Troubleshooting apcera-install errors

This section provides troubleshooting tips for deploying the Apcera Platform.

apcera-install tool errors

This section provides apcera-install troubleshooting tips.

If you cannot run the apcera-install tool

We recommend you run the apcera-install tool in the directory where you unzipped the download file. Alternatively, the directory where the apcera-install tool is located must be in your $PATH.

On Windows, the current working directory where files are downloaded to by default is automatically in the $PATH.

On Unix-based systems, the current working directory is not in the $PATH by default.

On Mac if the directory where the apcera-install tool is installed is not in your $PATH, you must run $ ./apcera-install <command> to execute the tool.

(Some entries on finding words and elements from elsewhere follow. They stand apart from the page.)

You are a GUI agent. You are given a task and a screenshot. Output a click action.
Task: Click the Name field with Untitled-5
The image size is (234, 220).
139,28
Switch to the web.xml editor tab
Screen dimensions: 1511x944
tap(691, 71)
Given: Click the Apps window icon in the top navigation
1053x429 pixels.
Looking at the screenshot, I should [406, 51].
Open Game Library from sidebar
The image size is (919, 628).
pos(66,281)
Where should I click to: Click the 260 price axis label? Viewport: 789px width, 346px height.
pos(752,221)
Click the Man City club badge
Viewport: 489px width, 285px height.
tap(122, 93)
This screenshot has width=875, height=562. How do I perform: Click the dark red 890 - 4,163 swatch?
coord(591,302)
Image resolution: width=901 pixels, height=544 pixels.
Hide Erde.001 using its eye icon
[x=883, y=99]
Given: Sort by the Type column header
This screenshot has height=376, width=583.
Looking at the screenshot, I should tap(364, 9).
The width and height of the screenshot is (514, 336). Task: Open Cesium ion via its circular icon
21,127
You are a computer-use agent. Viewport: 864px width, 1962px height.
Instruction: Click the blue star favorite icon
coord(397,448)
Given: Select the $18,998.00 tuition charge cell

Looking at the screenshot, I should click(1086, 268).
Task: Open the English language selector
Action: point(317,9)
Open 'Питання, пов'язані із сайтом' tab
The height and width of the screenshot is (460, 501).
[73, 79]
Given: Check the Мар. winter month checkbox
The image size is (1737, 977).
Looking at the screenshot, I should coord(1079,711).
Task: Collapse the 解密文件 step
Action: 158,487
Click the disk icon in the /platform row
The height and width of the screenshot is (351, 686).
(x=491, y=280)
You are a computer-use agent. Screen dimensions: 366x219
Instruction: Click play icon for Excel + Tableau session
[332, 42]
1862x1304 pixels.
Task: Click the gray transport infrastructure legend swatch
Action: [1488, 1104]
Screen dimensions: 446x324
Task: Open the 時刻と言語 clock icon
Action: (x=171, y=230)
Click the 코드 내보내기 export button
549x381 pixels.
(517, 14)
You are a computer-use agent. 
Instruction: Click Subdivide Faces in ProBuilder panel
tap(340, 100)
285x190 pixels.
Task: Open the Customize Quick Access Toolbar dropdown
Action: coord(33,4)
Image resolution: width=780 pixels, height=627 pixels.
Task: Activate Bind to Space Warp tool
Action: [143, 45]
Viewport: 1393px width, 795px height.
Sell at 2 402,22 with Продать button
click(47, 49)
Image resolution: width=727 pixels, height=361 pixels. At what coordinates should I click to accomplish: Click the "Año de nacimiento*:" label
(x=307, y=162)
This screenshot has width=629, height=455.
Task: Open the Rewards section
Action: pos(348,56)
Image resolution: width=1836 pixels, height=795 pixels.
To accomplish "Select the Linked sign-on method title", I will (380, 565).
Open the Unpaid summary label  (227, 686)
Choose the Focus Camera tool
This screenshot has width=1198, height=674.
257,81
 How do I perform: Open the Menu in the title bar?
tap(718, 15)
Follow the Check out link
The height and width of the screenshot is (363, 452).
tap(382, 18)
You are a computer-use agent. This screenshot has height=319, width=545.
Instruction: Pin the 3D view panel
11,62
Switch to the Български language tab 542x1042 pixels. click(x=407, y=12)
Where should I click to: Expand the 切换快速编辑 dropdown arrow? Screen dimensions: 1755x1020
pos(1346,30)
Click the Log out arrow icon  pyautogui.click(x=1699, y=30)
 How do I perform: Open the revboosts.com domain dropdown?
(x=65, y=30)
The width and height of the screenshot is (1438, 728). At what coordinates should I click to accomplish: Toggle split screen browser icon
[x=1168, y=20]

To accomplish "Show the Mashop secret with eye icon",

Note that the instructions assume that the current working directory is in your path.

If the apcera-install tool is not executable

If you receive the error command not found when you run ./apcera-install, make sure that the apcera-install file is executable.

To do this on a Unix host run command chmod u+x apcera-install.

If the apcera-install executable fails to run due to file system permissions (Linux or Mac)

If the executable file fails to run due to file system permissions, you can use an operating system command (Linux or Mac) as follows to check the file system settings:

$ ls -l apcera-install

-rwxr-xr-x@ 1 someuser  staff  48599364 Dec  7 11:13 apcera-install

And then run the following chmod command to update the permissions, for example:

$ chmod 755 apcera-install
$ ls -l apcera-install
-rwxr-xr-x@ 1 someuser  staff  48599364 Dec  7 11:13 apcera-install

If the apcera-install tool does not have internet access

The apcera-install tool requires internet access to register the domain name and update DNS entries, and to update installation status information to better help us improve our software (if you opted in).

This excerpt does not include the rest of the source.